Task brief »
Where the string "computer" occurs in a line of the data below, that line should be copied.

Exercise input »
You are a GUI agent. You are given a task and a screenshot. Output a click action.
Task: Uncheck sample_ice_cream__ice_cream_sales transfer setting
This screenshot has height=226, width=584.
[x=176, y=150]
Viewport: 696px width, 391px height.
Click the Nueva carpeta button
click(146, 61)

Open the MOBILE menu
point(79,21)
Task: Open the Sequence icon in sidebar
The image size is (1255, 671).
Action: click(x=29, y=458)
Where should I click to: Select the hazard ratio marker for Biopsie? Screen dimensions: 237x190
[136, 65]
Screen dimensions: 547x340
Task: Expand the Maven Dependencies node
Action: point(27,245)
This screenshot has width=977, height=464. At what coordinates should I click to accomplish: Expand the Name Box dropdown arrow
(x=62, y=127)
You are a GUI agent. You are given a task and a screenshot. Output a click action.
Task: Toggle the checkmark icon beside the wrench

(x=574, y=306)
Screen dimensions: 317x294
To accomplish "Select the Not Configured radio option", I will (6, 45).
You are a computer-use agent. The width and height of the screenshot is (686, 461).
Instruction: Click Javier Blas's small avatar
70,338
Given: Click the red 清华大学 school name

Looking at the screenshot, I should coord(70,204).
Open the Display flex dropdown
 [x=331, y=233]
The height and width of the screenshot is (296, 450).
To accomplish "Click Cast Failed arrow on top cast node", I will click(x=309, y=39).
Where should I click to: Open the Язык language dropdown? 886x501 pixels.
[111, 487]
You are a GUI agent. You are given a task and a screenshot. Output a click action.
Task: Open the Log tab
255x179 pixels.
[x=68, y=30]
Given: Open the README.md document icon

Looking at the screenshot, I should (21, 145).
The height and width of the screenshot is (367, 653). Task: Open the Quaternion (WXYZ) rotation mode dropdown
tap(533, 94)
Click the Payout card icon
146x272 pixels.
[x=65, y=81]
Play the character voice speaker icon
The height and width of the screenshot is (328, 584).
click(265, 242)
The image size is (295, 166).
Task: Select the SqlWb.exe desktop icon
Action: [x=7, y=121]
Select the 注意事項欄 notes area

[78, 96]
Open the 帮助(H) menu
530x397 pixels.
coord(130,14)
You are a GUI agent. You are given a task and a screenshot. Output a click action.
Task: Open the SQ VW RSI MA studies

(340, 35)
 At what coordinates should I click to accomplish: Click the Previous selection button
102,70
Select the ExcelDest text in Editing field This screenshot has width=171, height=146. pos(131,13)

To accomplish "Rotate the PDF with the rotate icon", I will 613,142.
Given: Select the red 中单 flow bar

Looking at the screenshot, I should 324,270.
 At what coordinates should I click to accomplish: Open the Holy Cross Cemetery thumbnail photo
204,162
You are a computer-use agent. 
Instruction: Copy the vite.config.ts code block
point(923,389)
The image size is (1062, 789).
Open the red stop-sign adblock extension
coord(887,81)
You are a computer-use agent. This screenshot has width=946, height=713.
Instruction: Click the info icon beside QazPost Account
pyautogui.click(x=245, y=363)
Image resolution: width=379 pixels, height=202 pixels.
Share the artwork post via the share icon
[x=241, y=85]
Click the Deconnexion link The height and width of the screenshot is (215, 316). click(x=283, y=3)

Result of this task »
You are a computer-use agent. The width and height of the screenshot is (686, 461).
You are a computer-use agent. 
You are a computer-use agent. This screenshot has width=946, height=713.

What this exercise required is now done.